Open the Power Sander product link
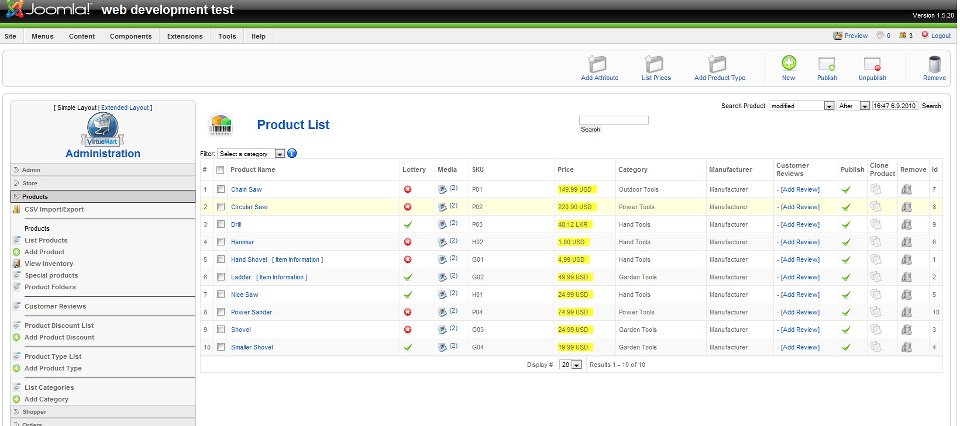The width and height of the screenshot is (960, 426). pyautogui.click(x=253, y=312)
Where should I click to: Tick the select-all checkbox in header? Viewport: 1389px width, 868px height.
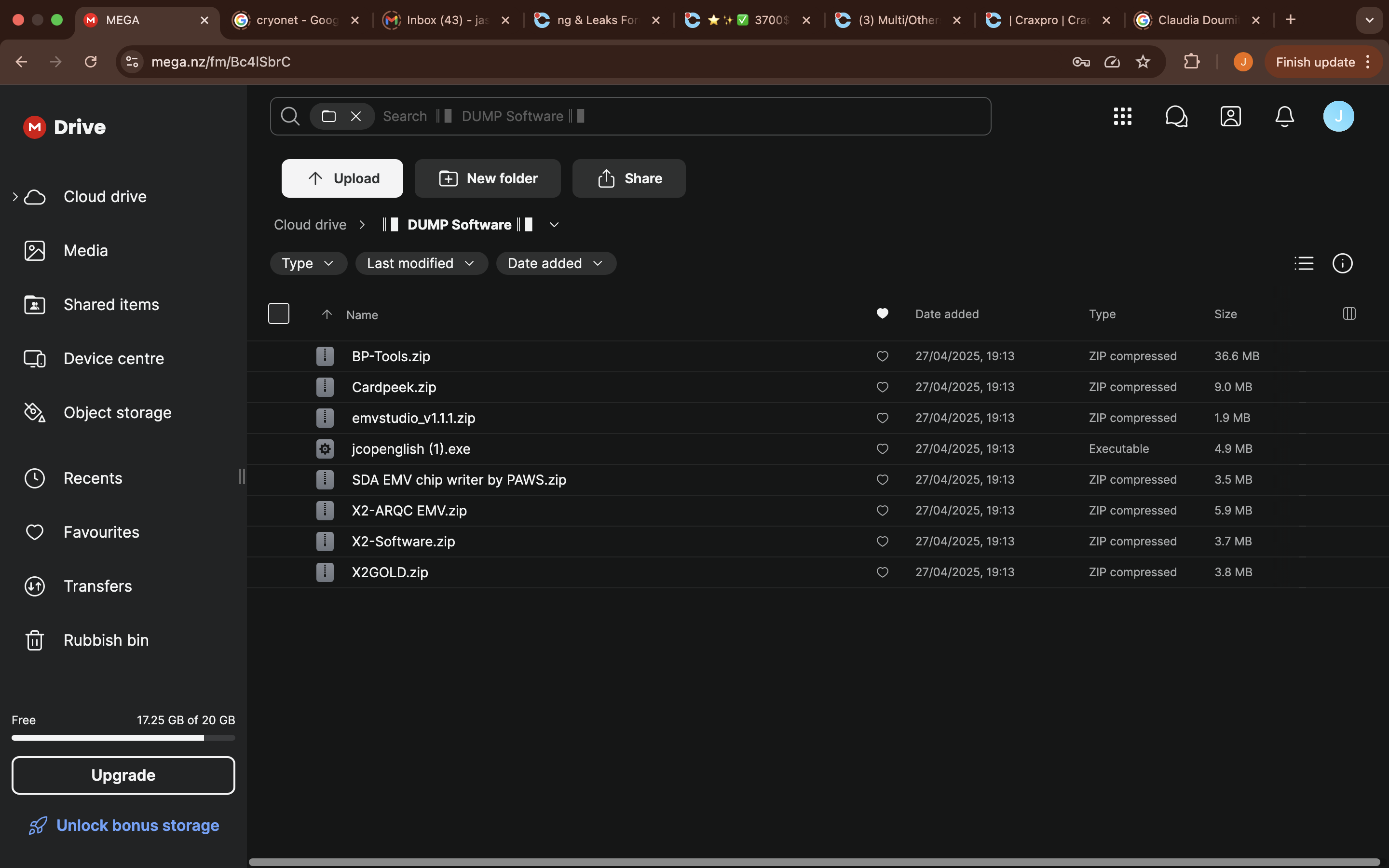pyautogui.click(x=278, y=313)
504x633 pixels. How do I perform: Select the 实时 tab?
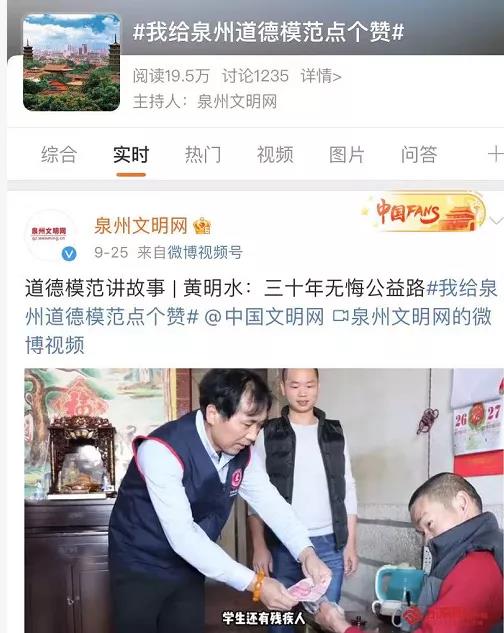(131, 155)
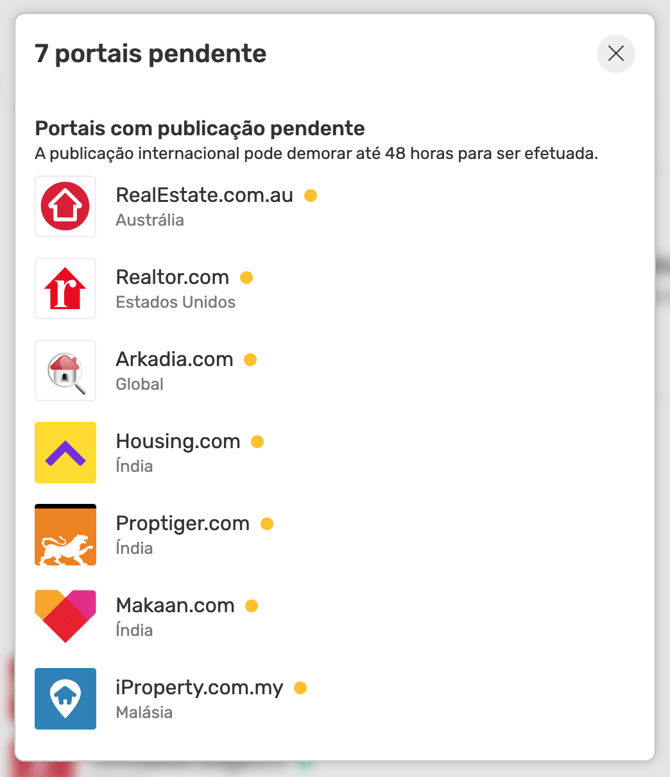Click the RealEstate.com.au portal name

click(204, 195)
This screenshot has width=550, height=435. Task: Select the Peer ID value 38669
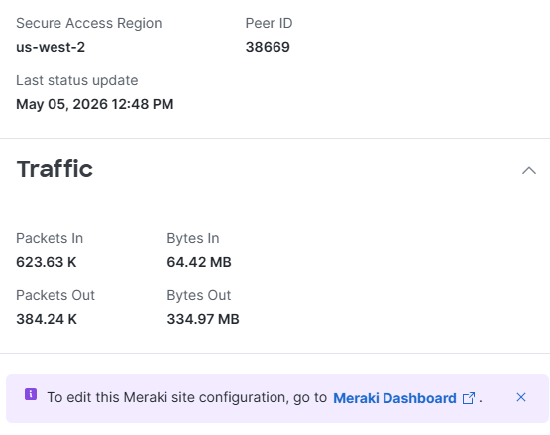pos(268,47)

###

Problem details: Reproduce every line of the material above word for word, omitting the pictures.

Output of the task:
Open the Power Sander product link
The width and height of the screenshot is (960, 426). pyautogui.click(x=253, y=312)
Where should I click to: Tick the select-all checkbox in header? Viewport: 1389px width, 868px height.
pyautogui.click(x=278, y=313)
504x633 pixels. How do I perform: Select the 实时 tab?
(131, 155)
Click the RealEstate.com.au portal name

click(204, 195)
This screenshot has width=550, height=435. Task: Select the Peer ID value 38669
pos(268,47)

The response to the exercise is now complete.